Why didn't my caramels set?! I thought I did everything according to the recipe! Am I not cooking them long enough?

kristin charpentier
Salted Pumpkin Caramels
Recipe question for: Salted Pumpkin Caramels


boulangere August 19, 2013
Taylor thermometers are my favorites as well. This is a dependable one:
Rebecca V. August 19, 2013
I went through a bunch before I settled on this one: http://www.amazon.com/Taylor-Classic-Deep-Fry-Analog-Thermometer/dp/B00004XSC9

<$10, goes up to 400F, heatproof handle, glass bulb protected at bottom, tall enough doesn't fall in the pot, dishwasher safe.
Rebecca V. August 19, 2013
Rest of answer disappeared, hmmm... it said: <$10, goes up to 400F, glass bulb protected at bottom, heatproof handle, tall enough not to fall into pot, dishwasher safe.
marialissio August 18, 2013
Wow I just learned a valuable lesson. Thanks Cynthia. I had a go at making caramel once and only once. It was a disaster. I might have another go now.
boulangere August 18, 2013
If you are using a mercury-filled candy thermometer, it can't be calibrated the way you would a bi-metalic stemmed thermometer. What you can do is immerse it in boiling water, which if you live at or near sea level, boils at of course 212º F (every 500' increase in elevation means a 1º decrease in the temperature at which water boils, so know your elevation and do the math). See where your thermometer registers and adjust your cooking time and temp accordingly, much like taking a reading of you oven with an oven thermometer. If you're using an average $10 bi-metalic stemmed thermometer, which you can calibrate, it isn't going to do you a lot of good, as its upper register is around 160º, well below caramel range. Bi-metalic stemmed thermometers that register up to 300º to 500º are available, but for a price: $100 to $300. Clearly, boiling some water and testing your mercury-filled thermometer cuts to the chase much more affordably.
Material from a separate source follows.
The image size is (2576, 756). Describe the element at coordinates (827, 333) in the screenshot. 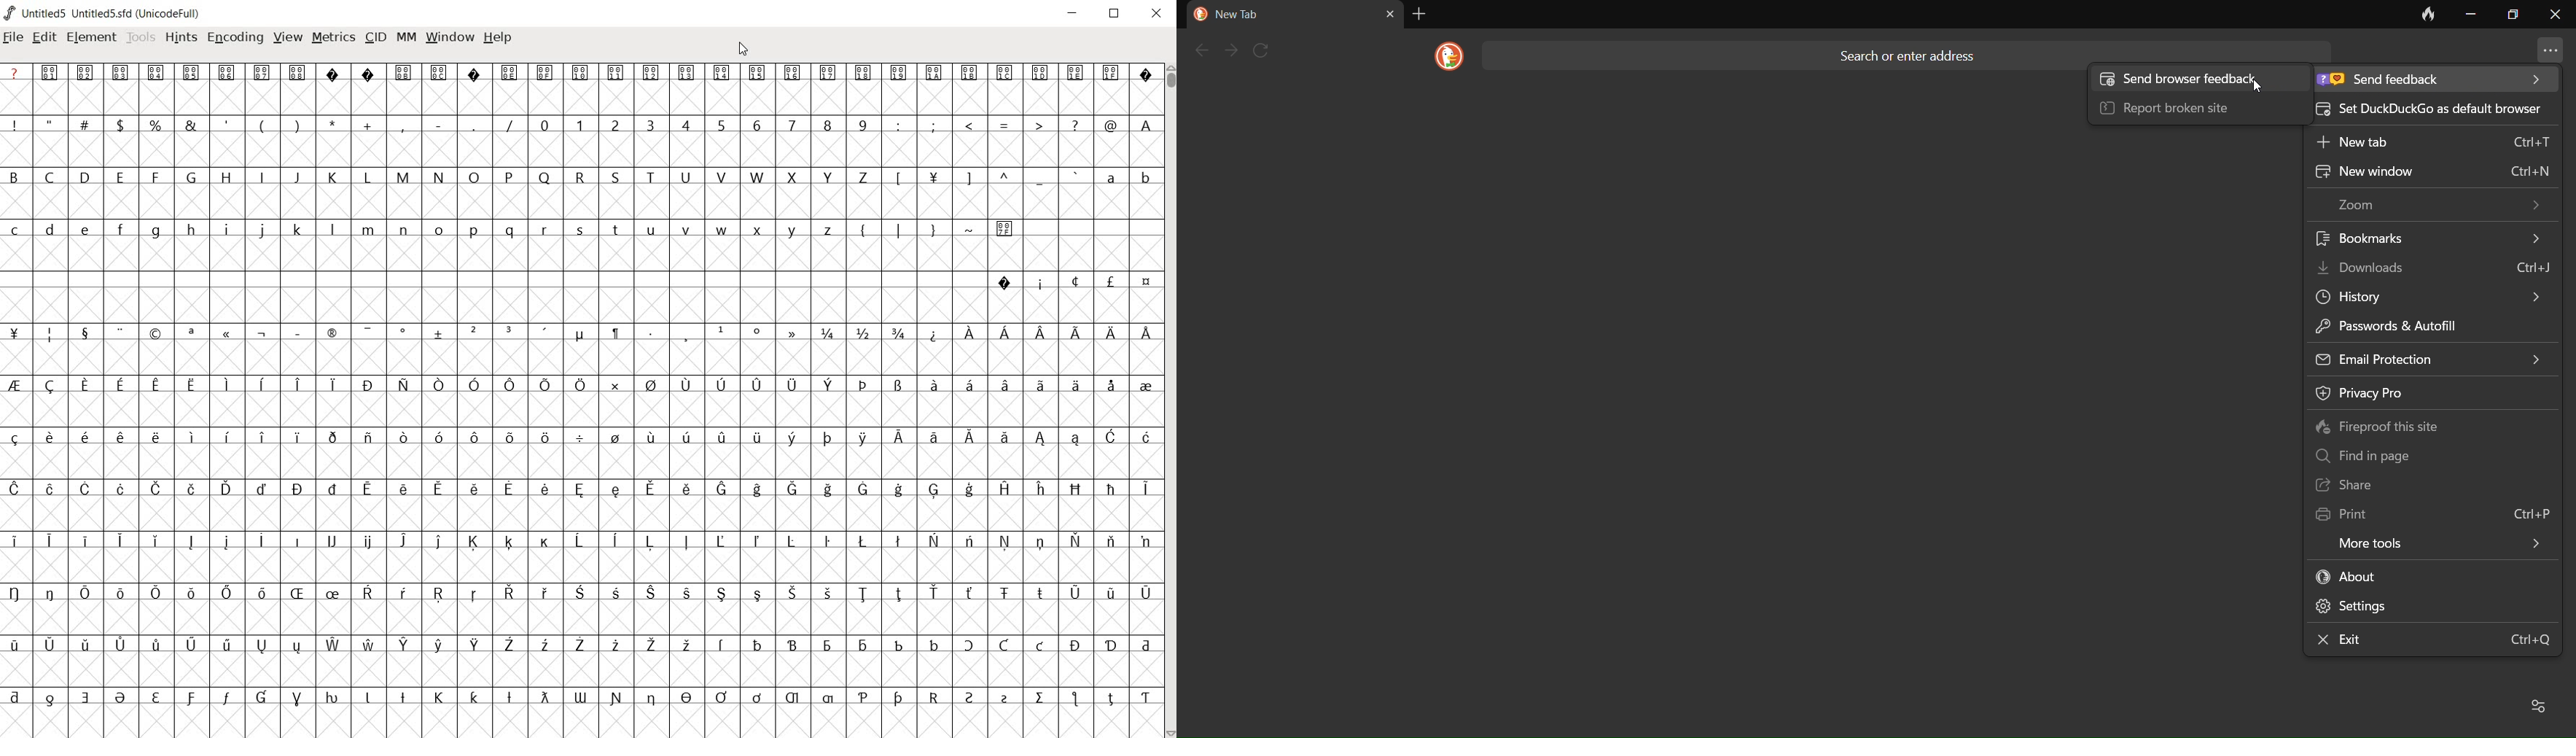

I see `1/4` at that location. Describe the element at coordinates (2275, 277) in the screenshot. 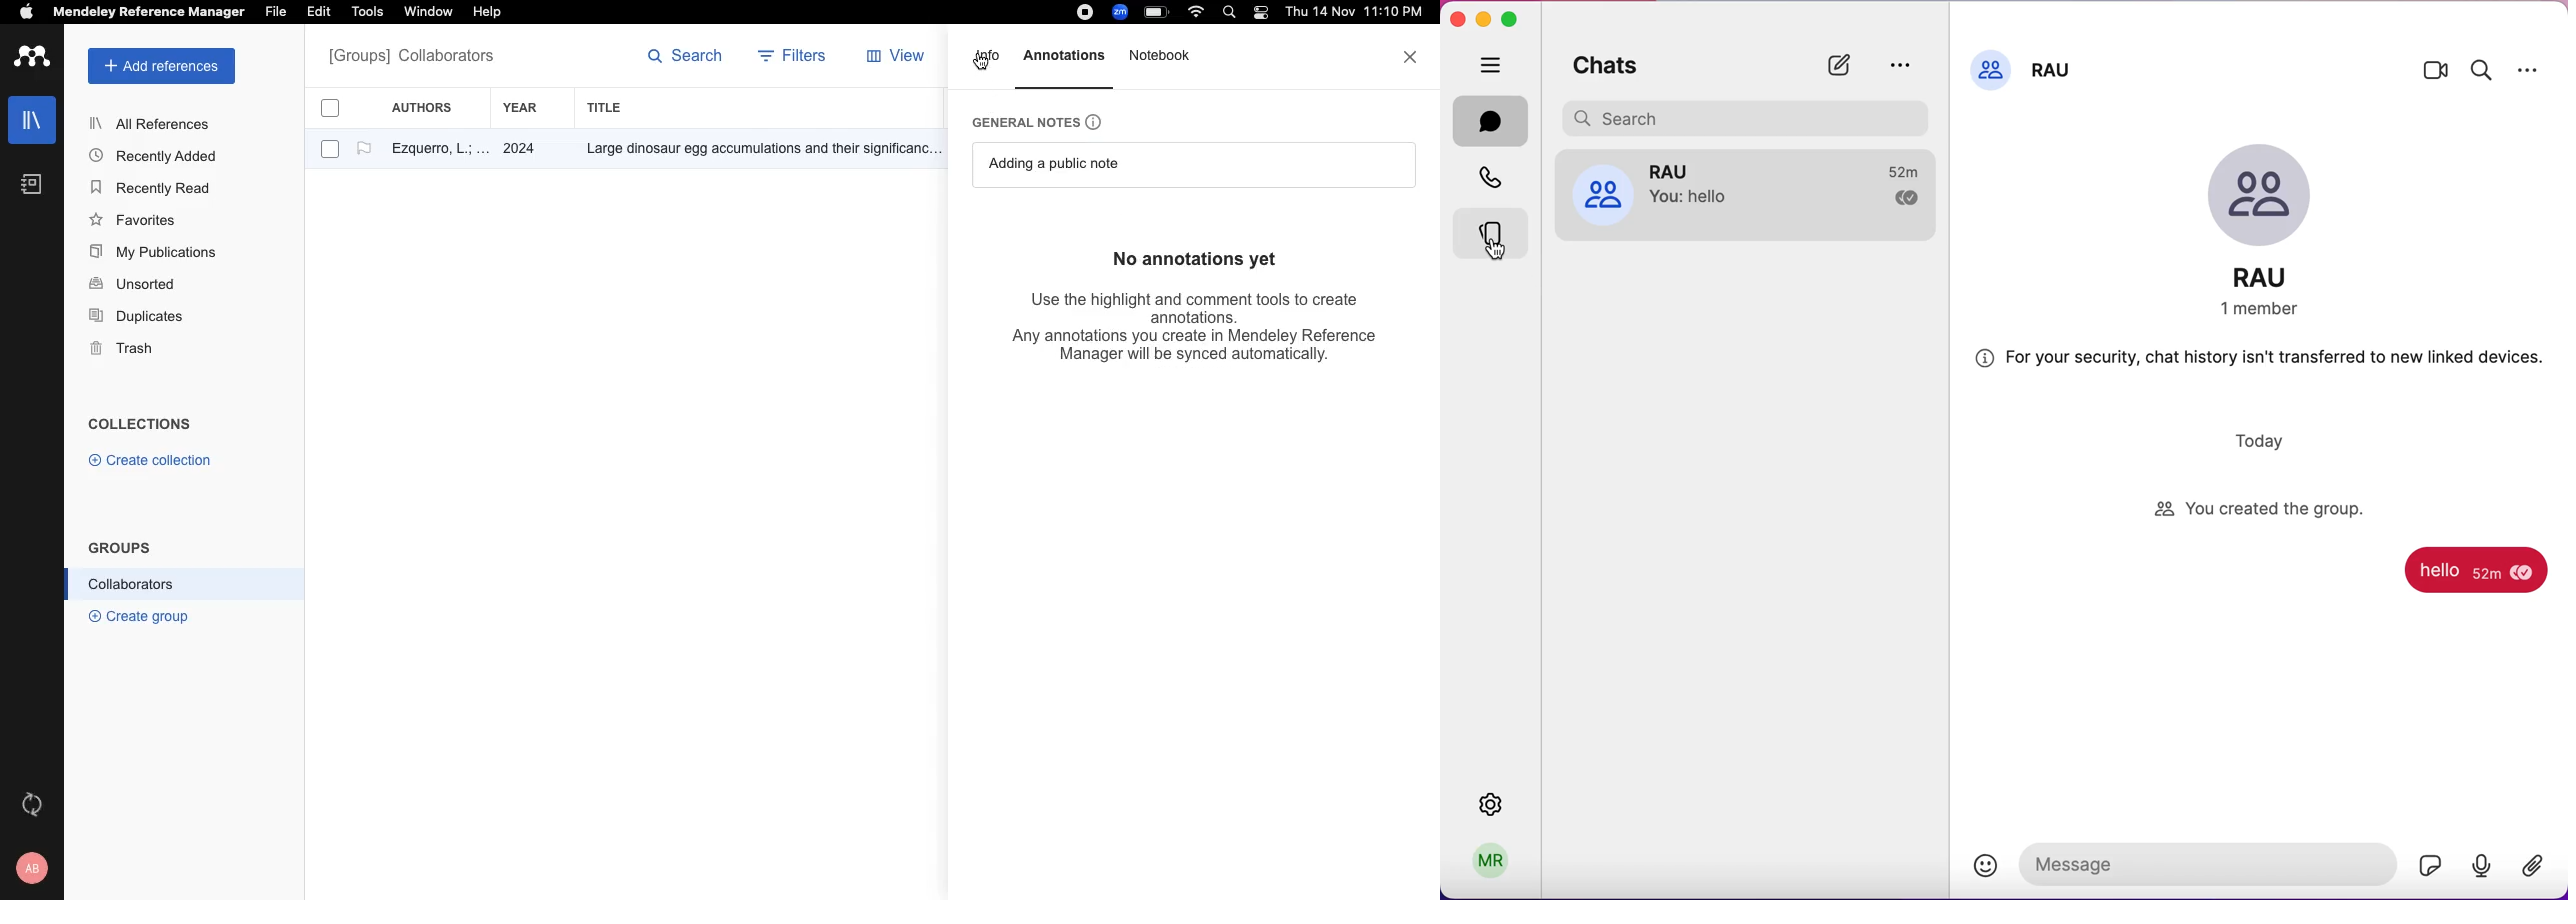

I see `group name` at that location. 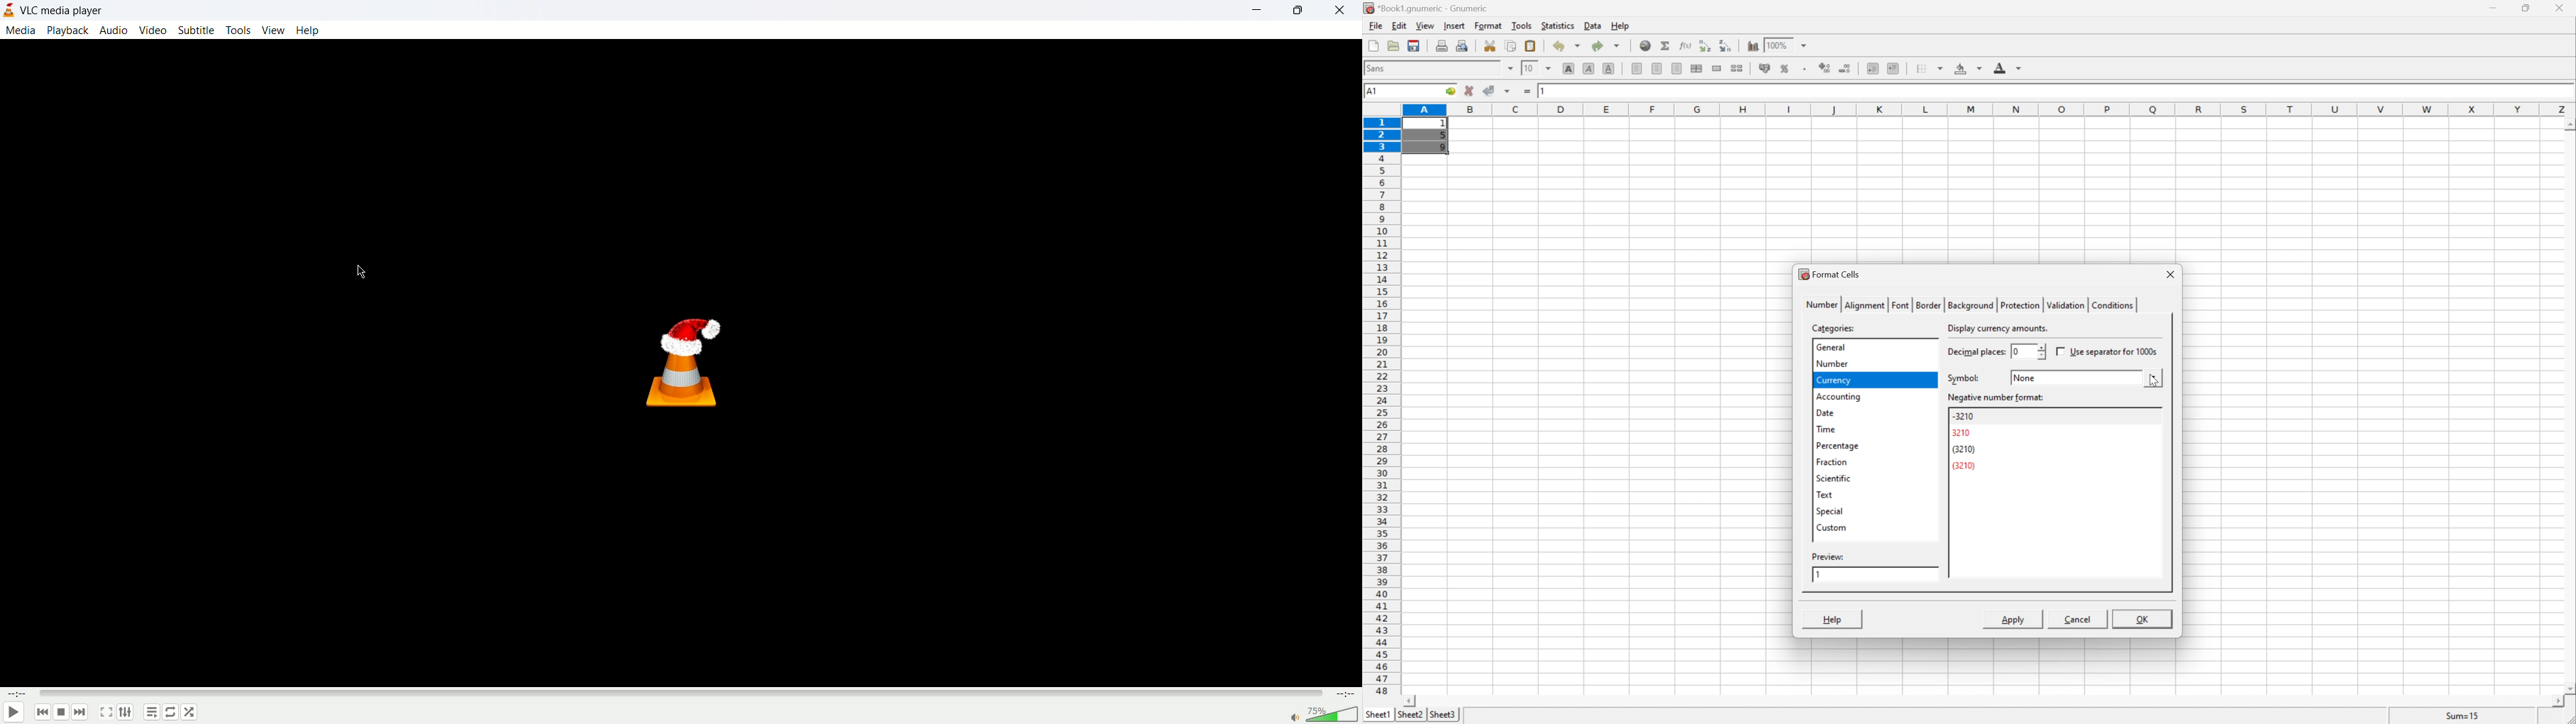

Caramel which doesn't set has generally been undercooked. In other words, not enough water has been driven off. Testing your thermometer will help you in that regard, but watching it for color and smelling its aroma will do achieve the same end. Once it takes on a deep amber color and begins to give off a deeply cooked scent, you're there. It takes vigilance. Don't step away to check email. If it smells scorched, it is. If it bursts into flames, call 911.
Lindsay-Jean H. August 18, 2013
Could your thermometer be off? Maybe try calibrating it if you haven't recently.